**Source data**.
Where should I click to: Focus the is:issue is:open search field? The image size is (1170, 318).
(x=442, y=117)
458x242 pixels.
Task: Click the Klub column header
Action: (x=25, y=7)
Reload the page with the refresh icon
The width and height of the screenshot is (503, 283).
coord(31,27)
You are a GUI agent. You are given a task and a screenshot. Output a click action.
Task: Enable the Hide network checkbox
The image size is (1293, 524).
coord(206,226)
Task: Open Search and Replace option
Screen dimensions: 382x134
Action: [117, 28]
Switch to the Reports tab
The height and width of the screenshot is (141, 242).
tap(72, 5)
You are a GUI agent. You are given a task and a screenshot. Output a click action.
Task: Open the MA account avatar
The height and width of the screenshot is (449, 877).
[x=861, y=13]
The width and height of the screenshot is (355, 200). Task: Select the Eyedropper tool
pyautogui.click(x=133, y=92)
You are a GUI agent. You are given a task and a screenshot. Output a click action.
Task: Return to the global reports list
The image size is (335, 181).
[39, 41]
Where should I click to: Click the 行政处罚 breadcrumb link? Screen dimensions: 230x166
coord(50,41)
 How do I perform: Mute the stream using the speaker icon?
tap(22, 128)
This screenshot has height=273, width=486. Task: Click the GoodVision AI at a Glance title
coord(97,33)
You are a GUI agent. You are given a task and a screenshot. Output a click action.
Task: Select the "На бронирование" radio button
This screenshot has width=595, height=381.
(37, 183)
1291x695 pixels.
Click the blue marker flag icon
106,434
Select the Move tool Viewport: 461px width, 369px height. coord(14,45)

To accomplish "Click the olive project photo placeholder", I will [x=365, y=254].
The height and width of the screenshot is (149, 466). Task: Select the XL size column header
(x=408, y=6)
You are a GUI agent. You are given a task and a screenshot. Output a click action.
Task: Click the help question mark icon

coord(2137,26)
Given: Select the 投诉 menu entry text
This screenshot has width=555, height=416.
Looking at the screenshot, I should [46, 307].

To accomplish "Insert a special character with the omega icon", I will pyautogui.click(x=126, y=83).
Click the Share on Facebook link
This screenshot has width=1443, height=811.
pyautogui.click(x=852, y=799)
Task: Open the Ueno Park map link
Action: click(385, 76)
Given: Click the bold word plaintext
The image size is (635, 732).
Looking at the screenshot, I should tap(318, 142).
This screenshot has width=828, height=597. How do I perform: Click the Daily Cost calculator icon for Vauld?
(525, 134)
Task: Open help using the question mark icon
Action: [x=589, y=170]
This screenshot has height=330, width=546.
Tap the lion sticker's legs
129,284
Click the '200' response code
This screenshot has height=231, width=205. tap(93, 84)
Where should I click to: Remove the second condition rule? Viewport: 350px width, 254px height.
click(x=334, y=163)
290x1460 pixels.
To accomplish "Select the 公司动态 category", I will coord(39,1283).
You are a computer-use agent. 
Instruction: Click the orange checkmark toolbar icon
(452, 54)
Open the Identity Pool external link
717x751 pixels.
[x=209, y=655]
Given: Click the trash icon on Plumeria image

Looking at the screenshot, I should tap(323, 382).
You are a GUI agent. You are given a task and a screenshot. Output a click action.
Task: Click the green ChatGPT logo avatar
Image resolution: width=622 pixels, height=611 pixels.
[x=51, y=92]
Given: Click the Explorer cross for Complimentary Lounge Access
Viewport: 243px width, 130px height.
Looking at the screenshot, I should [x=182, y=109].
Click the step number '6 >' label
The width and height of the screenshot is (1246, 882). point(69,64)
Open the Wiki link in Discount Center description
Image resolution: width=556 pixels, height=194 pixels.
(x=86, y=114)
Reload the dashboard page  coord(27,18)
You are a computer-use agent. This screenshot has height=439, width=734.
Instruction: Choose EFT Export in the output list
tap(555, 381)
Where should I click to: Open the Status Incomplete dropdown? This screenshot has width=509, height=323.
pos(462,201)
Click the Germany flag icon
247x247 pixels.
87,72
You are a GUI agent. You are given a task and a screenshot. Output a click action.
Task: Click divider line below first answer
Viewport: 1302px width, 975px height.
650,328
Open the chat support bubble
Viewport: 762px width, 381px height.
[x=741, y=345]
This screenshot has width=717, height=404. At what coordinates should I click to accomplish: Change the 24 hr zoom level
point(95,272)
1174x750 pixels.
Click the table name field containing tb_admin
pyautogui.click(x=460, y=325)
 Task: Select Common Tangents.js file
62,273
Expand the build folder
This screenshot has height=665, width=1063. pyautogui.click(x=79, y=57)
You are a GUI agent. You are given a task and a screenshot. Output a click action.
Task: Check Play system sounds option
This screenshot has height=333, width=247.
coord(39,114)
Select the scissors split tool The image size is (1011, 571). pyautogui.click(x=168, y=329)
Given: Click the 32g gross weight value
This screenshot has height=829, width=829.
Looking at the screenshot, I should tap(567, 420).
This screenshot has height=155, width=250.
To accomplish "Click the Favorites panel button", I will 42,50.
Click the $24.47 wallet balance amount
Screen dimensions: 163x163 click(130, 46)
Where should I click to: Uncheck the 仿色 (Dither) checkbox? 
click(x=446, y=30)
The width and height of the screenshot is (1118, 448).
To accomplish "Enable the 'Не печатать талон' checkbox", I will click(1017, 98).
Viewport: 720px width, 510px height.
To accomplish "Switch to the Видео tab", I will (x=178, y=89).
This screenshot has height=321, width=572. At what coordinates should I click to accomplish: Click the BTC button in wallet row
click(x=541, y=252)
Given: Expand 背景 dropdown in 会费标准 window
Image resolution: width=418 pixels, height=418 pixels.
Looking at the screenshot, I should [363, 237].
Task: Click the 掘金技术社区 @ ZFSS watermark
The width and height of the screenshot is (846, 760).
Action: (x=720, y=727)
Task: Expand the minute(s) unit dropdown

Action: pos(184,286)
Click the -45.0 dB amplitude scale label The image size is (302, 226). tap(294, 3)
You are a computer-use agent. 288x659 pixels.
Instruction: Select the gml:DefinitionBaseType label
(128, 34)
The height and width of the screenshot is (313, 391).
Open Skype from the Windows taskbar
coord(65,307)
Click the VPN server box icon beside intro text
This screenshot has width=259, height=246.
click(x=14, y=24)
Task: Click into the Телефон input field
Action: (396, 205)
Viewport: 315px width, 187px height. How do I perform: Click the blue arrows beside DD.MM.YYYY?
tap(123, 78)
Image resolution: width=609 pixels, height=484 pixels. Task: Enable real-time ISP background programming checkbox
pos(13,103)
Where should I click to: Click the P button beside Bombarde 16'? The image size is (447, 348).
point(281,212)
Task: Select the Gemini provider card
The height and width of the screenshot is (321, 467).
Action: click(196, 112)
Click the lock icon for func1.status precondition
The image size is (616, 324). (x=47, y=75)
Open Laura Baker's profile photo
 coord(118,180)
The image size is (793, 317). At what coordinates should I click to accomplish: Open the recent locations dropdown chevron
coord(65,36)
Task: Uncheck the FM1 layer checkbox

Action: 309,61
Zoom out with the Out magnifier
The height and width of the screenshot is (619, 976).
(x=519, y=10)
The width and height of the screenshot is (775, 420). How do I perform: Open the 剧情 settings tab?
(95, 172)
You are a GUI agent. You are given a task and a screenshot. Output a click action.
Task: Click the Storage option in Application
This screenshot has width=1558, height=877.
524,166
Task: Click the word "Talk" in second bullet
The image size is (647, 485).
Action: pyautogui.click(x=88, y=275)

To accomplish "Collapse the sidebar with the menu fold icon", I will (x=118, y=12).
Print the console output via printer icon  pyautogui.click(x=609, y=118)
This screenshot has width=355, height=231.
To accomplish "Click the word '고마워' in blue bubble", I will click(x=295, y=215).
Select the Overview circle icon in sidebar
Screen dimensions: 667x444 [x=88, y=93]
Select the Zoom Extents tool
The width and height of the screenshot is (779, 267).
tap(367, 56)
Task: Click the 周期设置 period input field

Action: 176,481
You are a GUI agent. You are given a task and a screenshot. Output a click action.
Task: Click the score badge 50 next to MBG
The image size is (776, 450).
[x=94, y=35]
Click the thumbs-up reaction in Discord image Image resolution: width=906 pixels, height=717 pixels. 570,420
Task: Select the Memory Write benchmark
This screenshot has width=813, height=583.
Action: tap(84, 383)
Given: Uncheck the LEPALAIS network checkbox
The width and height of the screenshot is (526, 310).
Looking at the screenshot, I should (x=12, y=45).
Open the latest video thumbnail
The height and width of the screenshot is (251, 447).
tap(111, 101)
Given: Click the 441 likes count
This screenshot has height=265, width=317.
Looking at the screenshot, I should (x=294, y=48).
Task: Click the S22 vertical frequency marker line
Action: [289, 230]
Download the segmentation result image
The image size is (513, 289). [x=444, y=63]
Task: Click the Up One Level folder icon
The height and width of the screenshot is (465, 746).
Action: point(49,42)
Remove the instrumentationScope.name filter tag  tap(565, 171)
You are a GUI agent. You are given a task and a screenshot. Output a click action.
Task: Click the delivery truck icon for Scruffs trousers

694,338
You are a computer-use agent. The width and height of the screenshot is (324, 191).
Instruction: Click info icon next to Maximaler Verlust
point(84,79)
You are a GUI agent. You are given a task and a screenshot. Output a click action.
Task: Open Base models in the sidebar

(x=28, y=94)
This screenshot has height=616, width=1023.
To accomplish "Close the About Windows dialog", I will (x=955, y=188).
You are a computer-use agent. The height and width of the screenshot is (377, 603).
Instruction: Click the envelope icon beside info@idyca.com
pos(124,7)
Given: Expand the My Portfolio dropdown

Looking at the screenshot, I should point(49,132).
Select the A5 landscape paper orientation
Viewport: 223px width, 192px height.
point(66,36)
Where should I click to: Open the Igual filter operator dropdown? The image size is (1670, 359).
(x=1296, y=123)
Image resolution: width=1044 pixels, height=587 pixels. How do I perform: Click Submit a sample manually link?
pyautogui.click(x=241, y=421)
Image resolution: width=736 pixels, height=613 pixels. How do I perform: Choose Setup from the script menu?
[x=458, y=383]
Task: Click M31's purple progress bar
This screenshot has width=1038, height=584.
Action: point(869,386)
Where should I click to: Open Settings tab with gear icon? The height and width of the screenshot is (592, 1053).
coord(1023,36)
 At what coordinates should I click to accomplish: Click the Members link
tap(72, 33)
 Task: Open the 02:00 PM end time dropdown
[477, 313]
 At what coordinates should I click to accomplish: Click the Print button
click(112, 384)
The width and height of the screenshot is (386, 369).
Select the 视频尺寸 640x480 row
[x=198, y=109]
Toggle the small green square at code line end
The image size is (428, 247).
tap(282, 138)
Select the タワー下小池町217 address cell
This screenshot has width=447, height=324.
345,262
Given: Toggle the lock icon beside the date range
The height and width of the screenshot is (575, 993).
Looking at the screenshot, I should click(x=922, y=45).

**What is being asked**. A single number is the answer: how many lines of the entries above contain "word"?

**Task result**. 3